Characterization of Glutathione Conjugates Derived from Reactive Metabolites of Bakuchiol

Bakuchiol belongs to a family of monoterpene phenols occurring in plant Psoralea corylifolia L., a traditional herbal medicine. Bakuchiol has also demonstrated multiple pharmacologic activities. However, metabolism of bakuchiol had never been investigated. The major objective of the present study was to study the metabolic pathways of bakuchiol in order to identify potential reactive metabolites. A total of five glutathione (GSH) conjugates (M1-M5) were detected in rat/human liver microsomes containing NADPH, GSH, and bakuchiol. M1 and M2 resulted from GSH conjugated on the phenol ring. M3, M4, and M5 were derived from GSH adducted on the side chain. The results displayed that bakuchiol can be bioactivated by oxidation of the phenol moiety to the corresponding ortho-quinone and by epoxidation of the aliphatic side chain to epoxide metabolites.
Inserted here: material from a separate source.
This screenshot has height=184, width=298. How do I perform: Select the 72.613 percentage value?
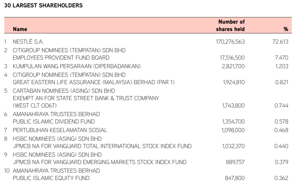point(280,41)
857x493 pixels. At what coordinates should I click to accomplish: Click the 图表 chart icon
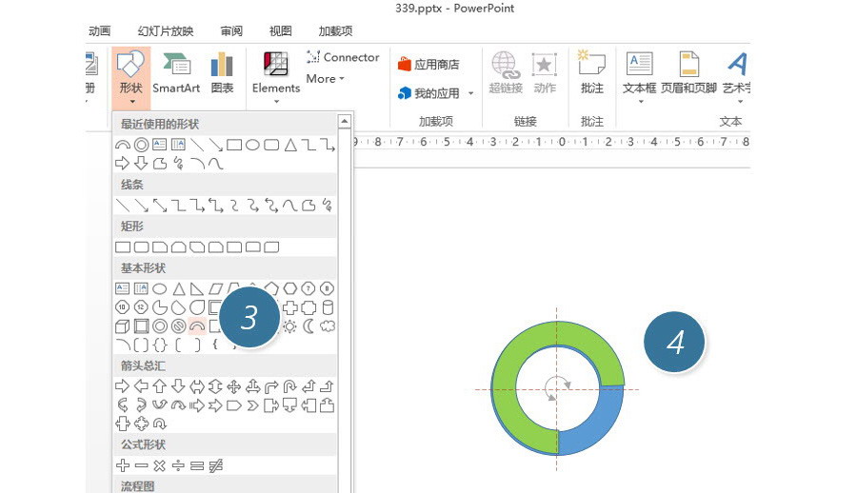tap(222, 73)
No bakuchiol-derived GSH conjugates were detected in urine of rats given bakuchiol, but six corresponding cysteinylglycine (Cys-Gly) conjugates and mercapturic acids were observed instead. A 2'-iodoxybenzoic acid-mediated oxidation reaction of bakuchiol in the presence of GSH produced M1 and M2, and m-chloroperoxybenzoicacid-mediated oxidation of bakuchiol trapped with GSH generated M3 and M4. The four synthetic metabolites were detected in microsomal incubations. In addition, recombinant P450 enzyme incubations showed that CYP 1A2 was the predominant P450 responsible for the metabolism of bakuchiol. In summary, our results demonstrated that bakuchiol can be bioactivated to quinone and epoxide metabolites. These findings facilitate the understanding of the mechanisms of bakuchiol-induced cytotoxicity.